Resources
As of February 2025, the Data Protection Act, 2011, in Trinidad and Tobago remains partially proclaimed, with significant portions yet to be enforced. In 2018, the Government undertook a comprehensive review of the Act, identifying inconsistencies with international best practices, notably the European Union's General Data Protection Regulation (GDPR). This review highlighted deficiencies in areas such as electronic marketing, online privacy, and breach notification. Subsequently, in November 2019, the Ministry of Communications held stakeholder consultations to discuss potential amendments, including the structure of the Office of the Information Commissioner and protections for minors. Despite these efforts, there has been no official announcement regarding the enactment of the remaining provisions or further amendments to the Act. Therefore, the legislation continues to be only partially operational, leaving certain aspects of data protection unregulated.

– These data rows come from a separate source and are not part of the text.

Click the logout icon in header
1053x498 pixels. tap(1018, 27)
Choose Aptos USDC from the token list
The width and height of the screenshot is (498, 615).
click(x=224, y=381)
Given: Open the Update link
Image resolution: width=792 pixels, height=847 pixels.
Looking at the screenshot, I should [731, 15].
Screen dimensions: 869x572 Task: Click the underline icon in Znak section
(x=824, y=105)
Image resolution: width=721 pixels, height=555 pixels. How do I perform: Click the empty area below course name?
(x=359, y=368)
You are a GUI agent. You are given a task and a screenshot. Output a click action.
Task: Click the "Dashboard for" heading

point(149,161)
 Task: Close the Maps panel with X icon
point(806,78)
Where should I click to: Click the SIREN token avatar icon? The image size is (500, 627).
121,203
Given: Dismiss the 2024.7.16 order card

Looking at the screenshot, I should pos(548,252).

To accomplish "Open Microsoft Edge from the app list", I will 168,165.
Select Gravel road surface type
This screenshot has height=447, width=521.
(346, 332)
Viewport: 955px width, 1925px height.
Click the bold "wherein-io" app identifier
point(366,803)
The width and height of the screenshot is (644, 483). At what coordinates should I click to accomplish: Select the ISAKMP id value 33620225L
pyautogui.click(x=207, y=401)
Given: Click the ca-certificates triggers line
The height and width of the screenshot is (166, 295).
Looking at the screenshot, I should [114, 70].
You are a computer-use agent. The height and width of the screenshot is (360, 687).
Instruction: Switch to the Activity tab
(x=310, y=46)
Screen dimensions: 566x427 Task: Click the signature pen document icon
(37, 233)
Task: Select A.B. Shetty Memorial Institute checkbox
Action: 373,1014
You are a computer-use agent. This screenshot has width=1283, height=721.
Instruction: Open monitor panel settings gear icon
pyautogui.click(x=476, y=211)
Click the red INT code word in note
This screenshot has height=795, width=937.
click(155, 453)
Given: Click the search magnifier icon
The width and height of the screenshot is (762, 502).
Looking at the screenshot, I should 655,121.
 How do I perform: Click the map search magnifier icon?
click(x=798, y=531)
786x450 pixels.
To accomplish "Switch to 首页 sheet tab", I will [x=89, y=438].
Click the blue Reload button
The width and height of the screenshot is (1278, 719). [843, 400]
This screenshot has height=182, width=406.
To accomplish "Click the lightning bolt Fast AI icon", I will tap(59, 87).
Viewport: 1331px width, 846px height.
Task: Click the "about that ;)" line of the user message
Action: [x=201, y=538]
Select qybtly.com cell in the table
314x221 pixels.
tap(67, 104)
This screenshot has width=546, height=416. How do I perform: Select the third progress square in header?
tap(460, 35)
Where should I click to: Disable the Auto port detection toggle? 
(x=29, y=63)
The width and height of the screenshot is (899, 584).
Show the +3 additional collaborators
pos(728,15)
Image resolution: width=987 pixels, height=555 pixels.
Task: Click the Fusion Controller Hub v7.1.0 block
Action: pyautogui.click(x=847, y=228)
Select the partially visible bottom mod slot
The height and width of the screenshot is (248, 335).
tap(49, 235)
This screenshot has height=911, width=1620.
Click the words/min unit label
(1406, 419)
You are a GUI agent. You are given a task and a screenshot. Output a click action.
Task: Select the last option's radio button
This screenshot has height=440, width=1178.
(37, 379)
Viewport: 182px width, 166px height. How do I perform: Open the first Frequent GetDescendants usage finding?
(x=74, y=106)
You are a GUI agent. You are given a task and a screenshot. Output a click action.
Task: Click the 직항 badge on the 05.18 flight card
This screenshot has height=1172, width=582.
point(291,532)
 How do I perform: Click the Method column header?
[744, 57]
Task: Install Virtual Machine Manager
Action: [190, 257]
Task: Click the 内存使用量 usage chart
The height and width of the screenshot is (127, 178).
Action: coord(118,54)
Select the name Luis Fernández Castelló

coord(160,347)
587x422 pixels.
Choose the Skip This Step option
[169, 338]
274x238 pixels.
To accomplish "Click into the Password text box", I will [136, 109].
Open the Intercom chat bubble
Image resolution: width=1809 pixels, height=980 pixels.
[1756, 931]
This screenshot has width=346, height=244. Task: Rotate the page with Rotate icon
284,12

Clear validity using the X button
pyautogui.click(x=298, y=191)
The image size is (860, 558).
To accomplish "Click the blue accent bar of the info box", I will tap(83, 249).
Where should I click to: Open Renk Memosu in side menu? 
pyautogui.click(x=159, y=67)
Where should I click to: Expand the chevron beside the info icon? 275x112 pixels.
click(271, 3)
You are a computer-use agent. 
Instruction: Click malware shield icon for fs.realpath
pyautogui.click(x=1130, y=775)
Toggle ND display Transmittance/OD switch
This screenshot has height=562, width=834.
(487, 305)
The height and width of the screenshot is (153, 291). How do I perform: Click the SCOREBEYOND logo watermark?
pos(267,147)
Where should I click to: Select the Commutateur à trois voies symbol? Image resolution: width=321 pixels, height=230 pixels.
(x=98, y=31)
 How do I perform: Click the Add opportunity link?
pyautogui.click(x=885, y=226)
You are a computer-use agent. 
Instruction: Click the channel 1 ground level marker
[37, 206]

Only Parts I and II of the Act have been proclaimed, which primarily establish the Office of the Information Commissioner and outline broad principles of privacy rights. However, the provisions detailing specific obligations for data controllers, enforcement mechanisms, and penalties have yet to be brought into force. The Act applies to all entities that collect and process personal data within Trinidad and Tobago. It applies to both public bodies and private organisations, ensuring that personal data is handled with transparency and accountability. The Act defines "personal information" broadly, covering any information that can identify an individual, including names, addresses, identification numbers, financial data, and sensitive health records. The Act grants individuals several rights over their personal information, however, since the sections enforcing these rights have not yet been proclaimed, individuals currently lack formal legal avenues to enforce these rights under the Act. The lack of full implementation of the Act has resulted in gaps in data protection enforcement, leaving individuals and businesses uncertain about their rights and obligations. As data privacy concerns continue to grow globally, there is increasing pressure on the government to fully proclaim and enforce the Data Protection Act. Until the Act is fully implemented, organisations are encouraged to adopt best practices voluntarily.